Main goals of this project is to detect, track and obtain velocity information of three classes (Escooter, Pedestrians and Cyclists) from a video footage of a traffic intersection in Ingolstadt. This project is a part of SaveNoW, where all these data are used to create a digital twin of Ingolstadt for simulation purposes.
For further updates on the project, follow this notion page: https://www.notion.so/Project-Traffic-Camera-tracking-15a9bb984c1341369ad40562610dc83f
(Still actively developed..A lot of the parameters could change in future)

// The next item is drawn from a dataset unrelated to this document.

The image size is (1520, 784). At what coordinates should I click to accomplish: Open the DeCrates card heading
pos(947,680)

PyTorch based YoloV5 framework is used for detection and the model yolov5l6 is trained on custom dataset of around 87k images in varied conditions (daylight, rain and night). All the images were manually labelled using CVAT online annotation tool. The model was trained by for 100+ hours using RTX 3090 for 600 epochs and reaches around 97% accuracy.
For faster inference speeds, a TensorRT Engine has been built and can infer at 125 fps
Since YoloV5 is spatial CNN Object detector, it doesn't contain temporal information to recognize an object across multiple frames. For this purpose, a modified SORT (Simple Online Realtime Tracker) has been used.

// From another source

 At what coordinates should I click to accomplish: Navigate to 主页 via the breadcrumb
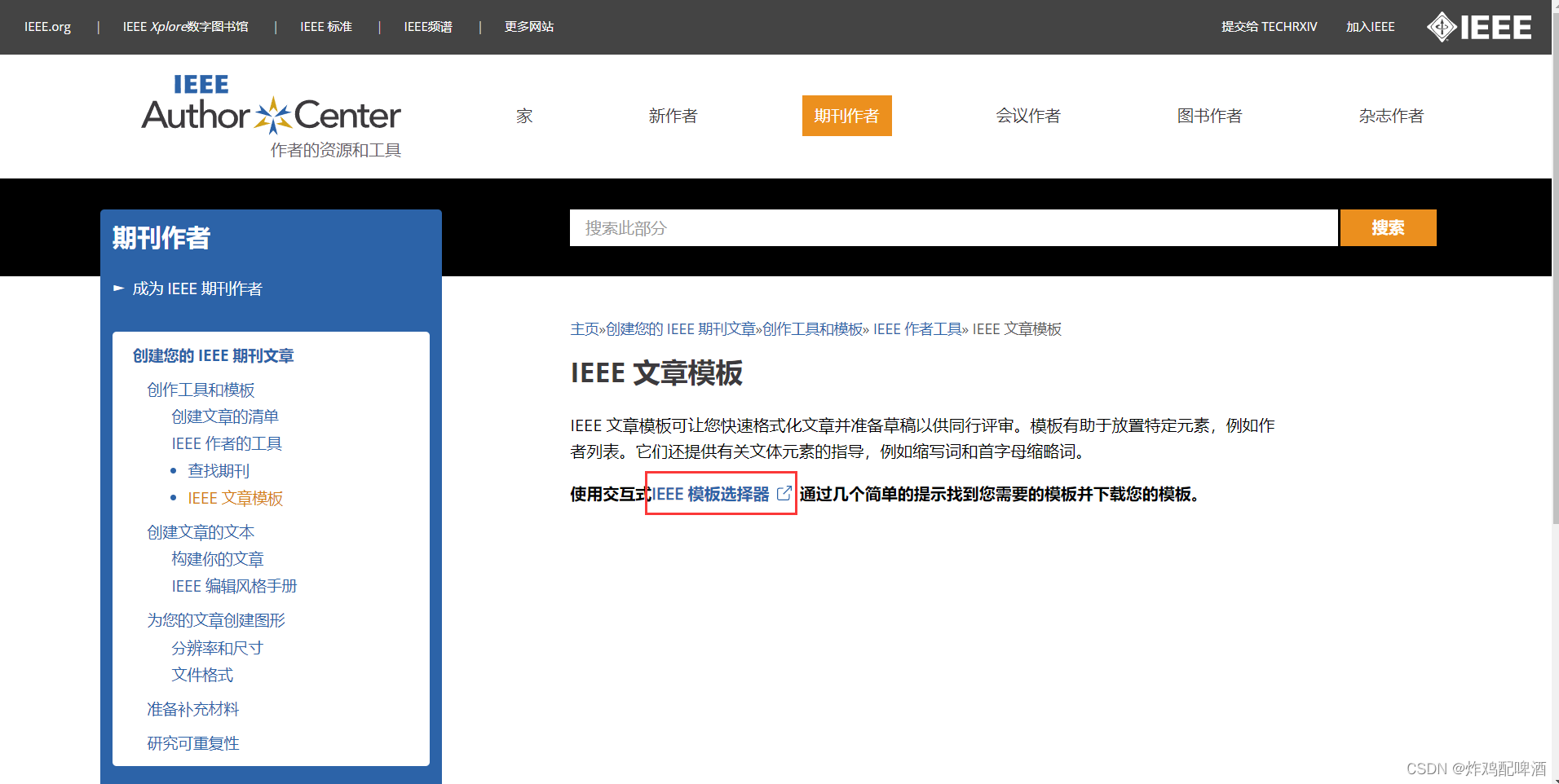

Using predetermined Camera Calibration values, the homography is calculated and every point in image is mapped accurately to it's correspoinding 3D world coordinates.

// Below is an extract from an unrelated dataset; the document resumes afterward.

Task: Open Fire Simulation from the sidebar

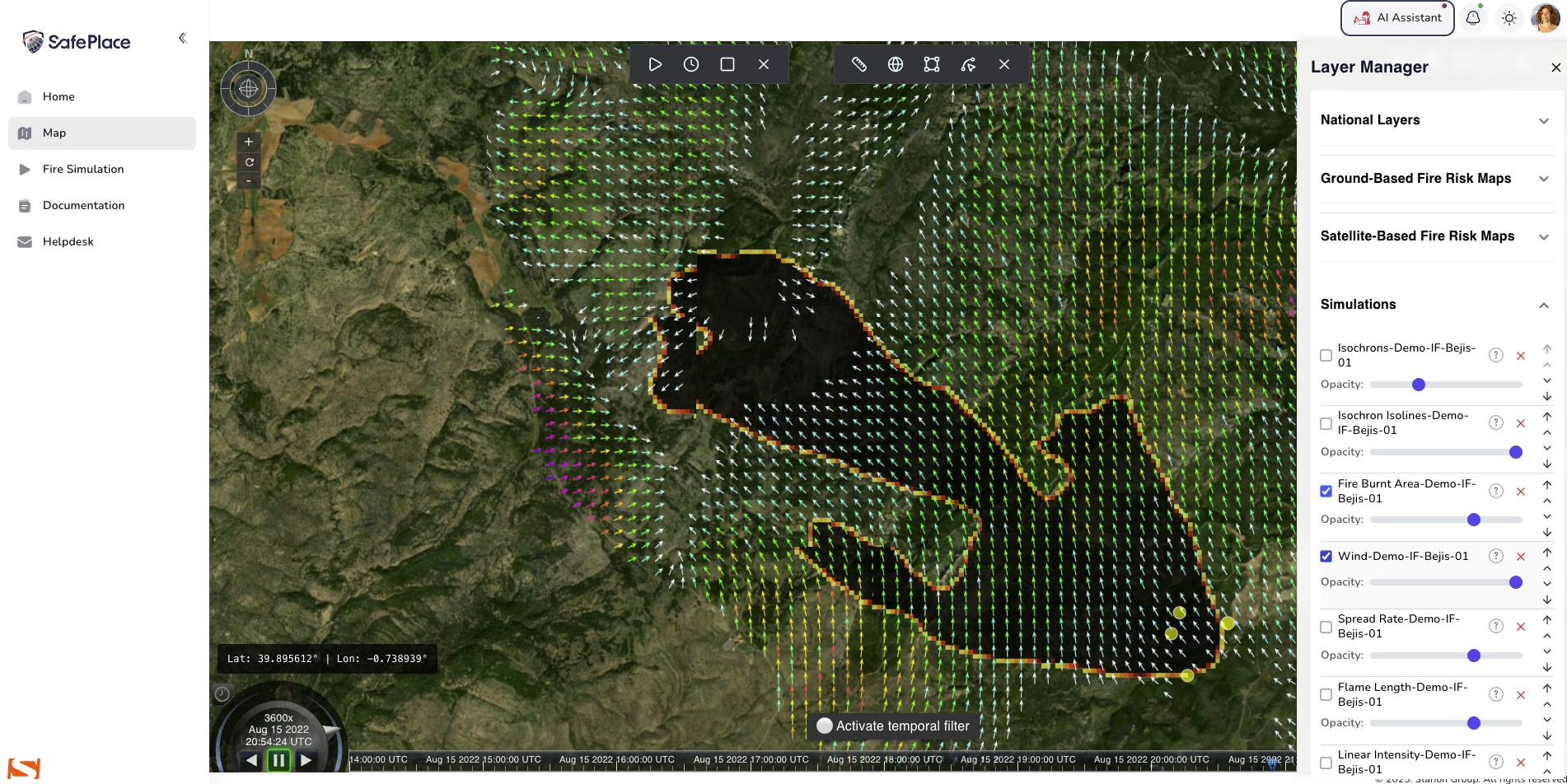Action: click(83, 169)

- Weights files and training datasets are not present in the repo. If you are interested, please feel free to contact us: pascal.brunner@carissma.eu
- Calibration values must be properly tuned depending on the individual scene (Hint: Maybe will be automated in the future)
Pull requests are welcome. For major changes, please open an issue first to discuss what you would like to change.
Please make sure to update tests as appropriate.